In addition to the above free bootcamps, there are several other popular data science bootcamps which are not free [~$12-16k in 2015]. To see a more complete list of data science bootcamps in the US click here. After all, consider data science bootcamps as an optional choice. You don’t need to participate in these bootcamps to get a nice data science job, but if you have time and money to participate in one, do it.
Academic Graduate Programs:
Here in this note I’m targeting those who want to do a transition to data science with advanced degrees in academia and this option is not necessary in such a situation. But for the sake of completeness of the argument, I write a few lines about it.
Recently, there have been started many Master programs in various schools and universities in the US including in Columbia and Stanford University. A list of master programs in the US is available online. A full-time master program of data science usually takes 1-2 years. Due to this relatively long duration of these programs and high costs, they are only recommended for undergraduates interested in data science or for those who already have a job in analytics teams of corporation and want to learn about data science in an academic system.
3 Steps Between you and Becoming a Data Scientist
Assuming you are an academic with solid domain expertise in your field willing to became a data scientist, there are three major steps that you should take for a smooth take-off from your field and land in to the field of data science. It definitely depends on your skills’ level when you start and how much effort you intend to put in the process, but for me, for example, it took around 18 months from the point I started my first online course on data science to the point that I got my first job offer. The following are the three major steps that I categorize all the details of this journey under those [see the below schematic].

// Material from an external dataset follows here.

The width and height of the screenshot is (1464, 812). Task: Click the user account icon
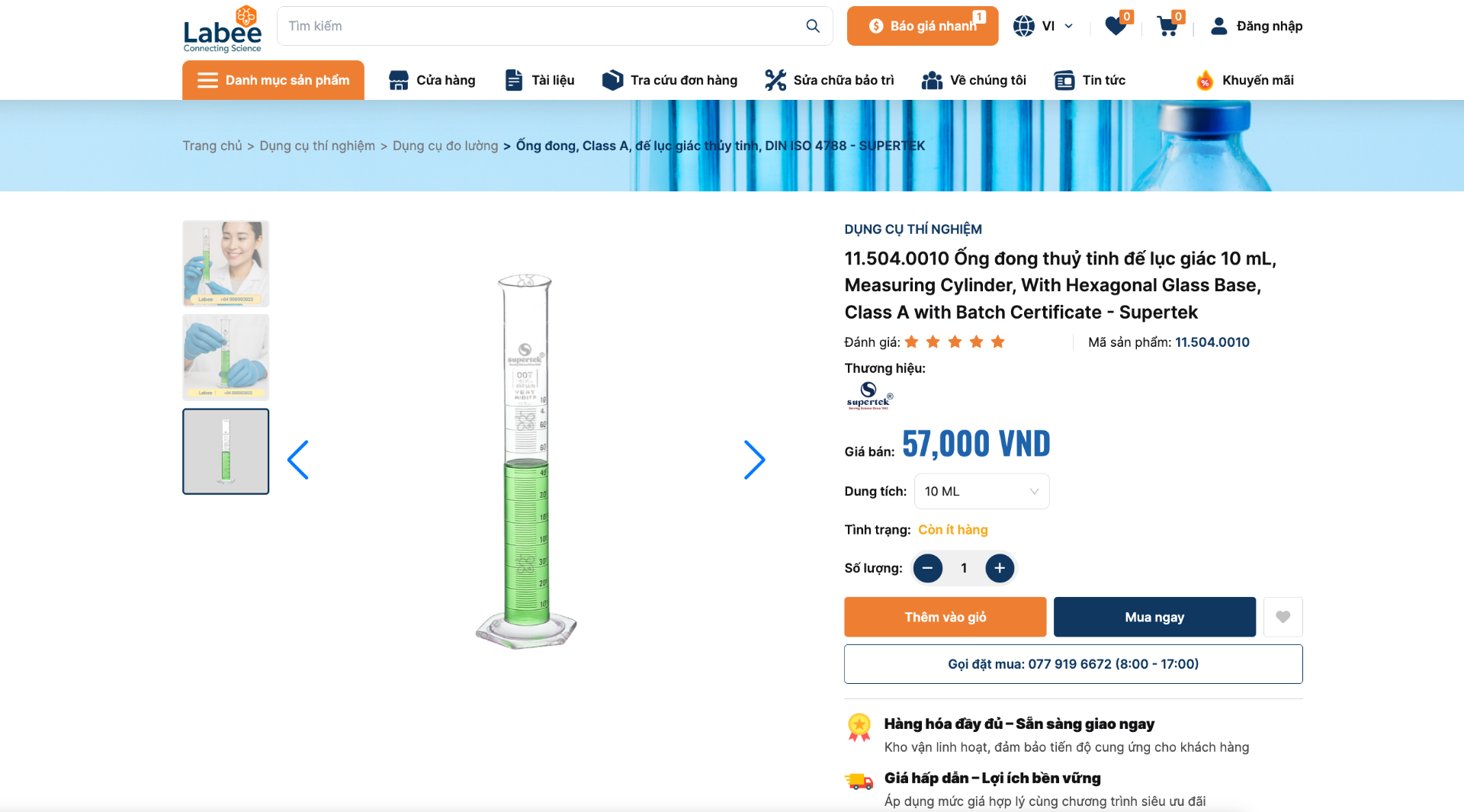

A) Skill Development: Establish a solid data science skill set
Since this is the first and probably the most important step towards your goal, it’s very important to do it right. Because data science is an interdisciplinary field, there might be many topics that will be totally new to you and you have not seen them before. Be patient and follow an organized plan to learn the new topics as deeply as you can. Don’t worry much about the time you spend in this step. Like in any other learning curve, you are going to go back and forth several times until you learn a topic deep enough to be able to apply it elsewhere. Absorb as much as you can from the learning resources and make yourself comfortable with the new concepts such that you can easily use them in the real-world problems later on.

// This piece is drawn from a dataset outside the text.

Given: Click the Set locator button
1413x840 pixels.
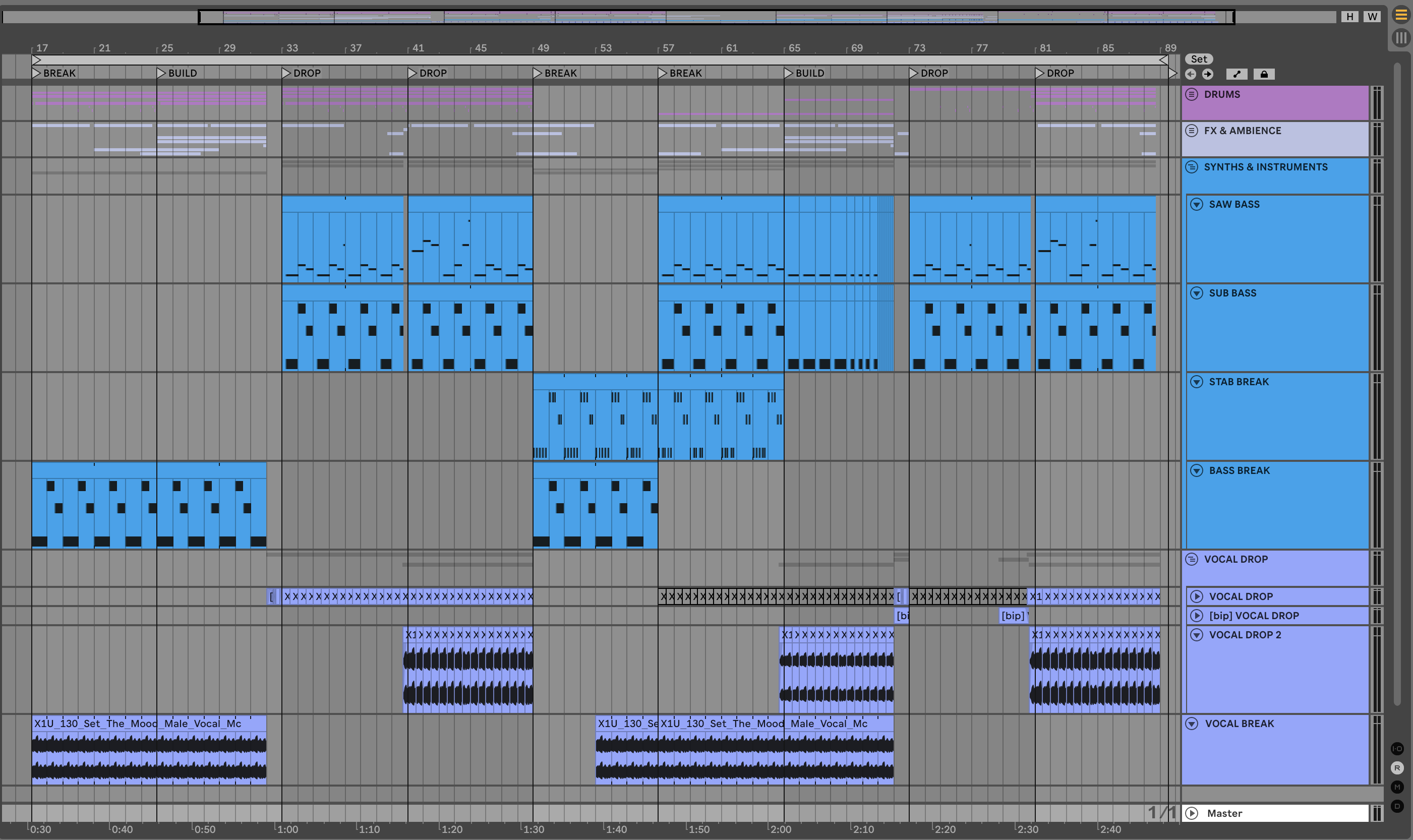Looking at the screenshot, I should tap(1199, 59).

Choose your resources carefully and read, listen, watch, and learn as much as you can to develop and improve your basic knowledge and skills in programming, machine learning algorithms, and software toolboxes. The textbooks and online courses listed in the previous section are rich resources to get you started. I personally recommend starting with Machine Learning course in Coursera by Andrew Ng which required almost no prior knowledge of machine learning and data science and afterwards taking the more advanced course of Statistical Learning by Trevor Hastie and Rob Tibshirani of Stanford. Both of these courses are linked above in the resource section. They both cover a broad range of topics in different depths with slightly different approaches and tools which makes it an excellent strategy to learn, I think.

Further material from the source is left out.